Exercise description |
Make an exact transcription of the data below.

*** Dataset extract ***

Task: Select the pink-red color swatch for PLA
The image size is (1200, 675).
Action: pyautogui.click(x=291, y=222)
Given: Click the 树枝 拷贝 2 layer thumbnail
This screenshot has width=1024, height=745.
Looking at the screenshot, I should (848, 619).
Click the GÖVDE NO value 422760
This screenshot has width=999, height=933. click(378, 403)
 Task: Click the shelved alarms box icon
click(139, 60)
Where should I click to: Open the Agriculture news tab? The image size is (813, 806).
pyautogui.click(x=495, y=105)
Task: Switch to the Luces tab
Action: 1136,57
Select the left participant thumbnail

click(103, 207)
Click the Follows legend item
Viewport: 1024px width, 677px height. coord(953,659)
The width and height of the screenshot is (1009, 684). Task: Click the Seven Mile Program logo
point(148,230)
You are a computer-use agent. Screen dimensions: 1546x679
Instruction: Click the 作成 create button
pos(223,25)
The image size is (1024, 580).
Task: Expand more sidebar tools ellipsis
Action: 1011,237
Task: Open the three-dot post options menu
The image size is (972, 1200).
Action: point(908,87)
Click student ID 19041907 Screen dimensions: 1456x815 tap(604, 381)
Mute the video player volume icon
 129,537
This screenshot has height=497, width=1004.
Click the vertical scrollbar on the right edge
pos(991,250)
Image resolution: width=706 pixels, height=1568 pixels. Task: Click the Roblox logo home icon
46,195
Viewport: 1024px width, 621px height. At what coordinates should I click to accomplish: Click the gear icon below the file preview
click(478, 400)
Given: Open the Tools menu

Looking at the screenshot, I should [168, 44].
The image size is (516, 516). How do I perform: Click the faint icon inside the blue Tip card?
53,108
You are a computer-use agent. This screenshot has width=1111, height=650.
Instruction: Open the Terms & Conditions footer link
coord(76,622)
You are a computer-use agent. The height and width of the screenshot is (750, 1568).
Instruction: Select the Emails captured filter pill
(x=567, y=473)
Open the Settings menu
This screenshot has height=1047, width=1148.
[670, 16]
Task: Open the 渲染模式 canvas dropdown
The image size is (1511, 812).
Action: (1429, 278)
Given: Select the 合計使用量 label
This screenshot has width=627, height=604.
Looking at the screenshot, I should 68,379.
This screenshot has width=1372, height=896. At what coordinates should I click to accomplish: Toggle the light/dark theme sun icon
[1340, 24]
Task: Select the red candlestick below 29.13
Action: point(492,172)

***

Exercise answer |
Task: Select the pink-red color swatch for PLA
The image size is (1200, 675).
Action: pyautogui.click(x=291, y=222)
Given: Click the 树枝 拷贝 2 layer thumbnail
This screenshot has width=1024, height=745.
Looking at the screenshot, I should (848, 619).
Click the GÖVDE NO value 422760
This screenshot has width=999, height=933. click(378, 403)
 Task: Click the shelved alarms box icon
click(139, 60)
Where should I click to: Open the Agriculture news tab? The image size is (813, 806).
pyautogui.click(x=495, y=105)
Task: Switch to the Luces tab
Action: 1136,57
Select the left participant thumbnail

click(103, 207)
Click the Follows legend item
Viewport: 1024px width, 677px height. coord(953,659)
The width and height of the screenshot is (1009, 684). Task: Click the Seven Mile Program logo
point(148,230)
You are a computer-use agent. Screen dimensions: 1546x679
Instruction: Click the 作成 create button
pos(223,25)
The image size is (1024, 580).
Task: Expand more sidebar tools ellipsis
Action: 1011,237
Task: Open the three-dot post options menu
The image size is (972, 1200).
Action: point(908,87)
Click student ID 19041907 Screen dimensions: 1456x815 tap(604, 381)
Mute the video player volume icon
 129,537
This screenshot has height=497, width=1004.
Click the vertical scrollbar on the right edge
pos(991,250)
Image resolution: width=706 pixels, height=1568 pixels. Task: Click the Roblox logo home icon
46,195
Viewport: 1024px width, 621px height. At what coordinates should I click to accomplish: Click the gear icon below the file preview
click(478, 400)
Given: Open the Tools menu

Looking at the screenshot, I should [168, 44].
The image size is (516, 516). How do I perform: Click the faint icon inside the blue Tip card?
53,108
You are a computer-use agent. This screenshot has width=1111, height=650.
Instruction: Open the Terms & Conditions footer link
coord(76,622)
You are a computer-use agent. The height and width of the screenshot is (750, 1568).
Instruction: Select the Emails captured filter pill
(x=567, y=473)
Open the Settings menu
This screenshot has height=1047, width=1148.
[670, 16]
Task: Open the 渲染模式 canvas dropdown
The image size is (1511, 812).
Action: (1429, 278)
Given: Select the 合計使用量 label
This screenshot has width=627, height=604.
Looking at the screenshot, I should 68,379.
This screenshot has width=1372, height=896. At what coordinates should I click to accomplish: Toggle the light/dark theme sun icon
[1340, 24]
Task: Select the red candlestick below 29.13
Action: point(492,172)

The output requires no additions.